▶ _ページ_:
竈門炭治郎というキャラクターの発明が少年マンガを変える可能性

いやあ、「無限列車編」のテレビ初放映で大盛り上がりでしたね。
オリジナルストーリーや「遊郭編」の放送予定も発表されて、鬼滅ブームはあと数年は続きそうですね。

さて、今や世界中を賑わしている「鬼滅の刃」ですが、今回は主人公である竈門炭治郎というキャラクターの特異性について考察したいと思います。
この炭治郎というキャラクターは、ひと言で言えば、原作媒体である少年ジャンプにおける主人公像を強く反映した王道キャラクターであり、その反面で少年マンガのノウハウからは外れたキャラクターであるとも思います。
これまでの主人公の王道キャラクターとの類似点は、なんといってもその正義感です。
基本的に勧善懲悪的なストーリーになりやすい少年漫画にとって、主人公が正義感溢れる存在であることは鉄則です。

▶ _提供資料_:
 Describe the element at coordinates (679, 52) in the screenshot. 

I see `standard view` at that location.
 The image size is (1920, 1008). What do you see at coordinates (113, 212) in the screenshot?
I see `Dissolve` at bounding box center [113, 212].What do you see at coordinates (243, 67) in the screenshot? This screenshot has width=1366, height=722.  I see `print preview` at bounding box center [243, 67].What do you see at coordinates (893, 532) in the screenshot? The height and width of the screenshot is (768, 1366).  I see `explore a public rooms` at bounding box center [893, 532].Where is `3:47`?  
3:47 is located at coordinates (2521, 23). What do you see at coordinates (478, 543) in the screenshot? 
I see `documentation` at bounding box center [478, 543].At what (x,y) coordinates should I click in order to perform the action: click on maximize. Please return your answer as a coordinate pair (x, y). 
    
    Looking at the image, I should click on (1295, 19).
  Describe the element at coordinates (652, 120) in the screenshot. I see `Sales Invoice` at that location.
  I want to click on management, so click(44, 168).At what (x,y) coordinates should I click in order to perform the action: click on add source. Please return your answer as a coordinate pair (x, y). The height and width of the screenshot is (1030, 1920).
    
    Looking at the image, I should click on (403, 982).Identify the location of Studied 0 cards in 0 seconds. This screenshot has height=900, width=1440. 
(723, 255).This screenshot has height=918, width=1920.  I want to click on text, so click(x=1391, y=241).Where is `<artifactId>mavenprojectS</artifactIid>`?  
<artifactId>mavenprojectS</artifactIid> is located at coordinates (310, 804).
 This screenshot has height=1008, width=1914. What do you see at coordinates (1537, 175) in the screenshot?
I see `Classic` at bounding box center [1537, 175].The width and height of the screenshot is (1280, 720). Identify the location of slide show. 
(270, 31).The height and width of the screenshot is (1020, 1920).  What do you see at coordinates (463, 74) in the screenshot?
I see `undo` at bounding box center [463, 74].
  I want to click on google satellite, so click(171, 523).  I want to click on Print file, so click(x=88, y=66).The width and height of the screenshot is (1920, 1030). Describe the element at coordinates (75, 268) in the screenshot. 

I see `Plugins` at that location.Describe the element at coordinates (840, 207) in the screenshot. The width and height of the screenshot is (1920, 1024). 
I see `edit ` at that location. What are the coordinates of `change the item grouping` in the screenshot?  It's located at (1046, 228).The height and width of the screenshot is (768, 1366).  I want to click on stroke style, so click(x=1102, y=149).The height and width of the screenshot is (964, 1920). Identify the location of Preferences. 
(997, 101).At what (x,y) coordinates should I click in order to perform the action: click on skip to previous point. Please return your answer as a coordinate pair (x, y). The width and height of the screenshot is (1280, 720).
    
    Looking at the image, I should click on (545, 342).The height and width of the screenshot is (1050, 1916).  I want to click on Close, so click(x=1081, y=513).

▶ _演習課題_:
A: 炭治郎の記事のうち、「さて、今や世界中を賑わしてい」から「これまでの主人公の王道キャラクターとの類似点は、なんといってもその正義感です。」に至るまでをすべて、そのまま返してください。
B: 炭治郎の記事では、少年マンガの主人公が正義感溢れる存在であることがなぜ鉄則とされているのですか。1〜3文で説明してください。
C: 炭治郎の記事を、最後の文の後から書き進めてください。
これらの資料はここでは一切使用しません。

▶ _解答一覧_:
A:
さて、今や世界中を賑わしている「鬼滅の刃」ですが、今回は主人公である竈門炭治郎というキャラクターの特異性について考察したいと思います。
この炭治郎というキャラクターは、ひと言で言えば、原作媒体である少年ジャンプにおける主人公像を強く反映した王道キャラクターであり、その反面で少年マンガのノウハウからは外れたキャラクターであるとも思います。
これまでの主人公の王道キャラクターとの類似点は、なんといってもその正義感です。

B: 少年マンガは基本的に勧善懲悪的なストーリーになりやすいからです。

C:
そもそも主人公に正義がない限り、子どもたちは感情移入をしてくれませんし、ストーリーそのものも前に進みません。
少年ジャンプの過去の主人公たちを思い浮かべてみても、性格は色々と違っても、ブレない正義感を持つという部分に関しては、皆基本的に共通しています。
そしてそれはもちろん竈門炭治郎も同じで、彼も首尾一貫として曇りない正義感のもとに行動をし続けます。

ただ炭治郎とこれまでの一般的な少年マンガの主人公とはそうした共通点にありながらも、明らかに異なっている点が一つあります。
それは炭治郎が真面目過ぎるキャラであるという点です。
通常真面目過ぎるキャラクターは経験則から少年マンガの主人公としてはふさわしくないとされています。
それはハッキリいってキャラとして立たず面白くないからであり、話が教育的になり過ぎて子どもたちのウケがよくないからです。
実際、こうしたことを反映してか、少年マンガの主人公には正義感だけでなく、人間的な弱点を描くことが鉄則とされました。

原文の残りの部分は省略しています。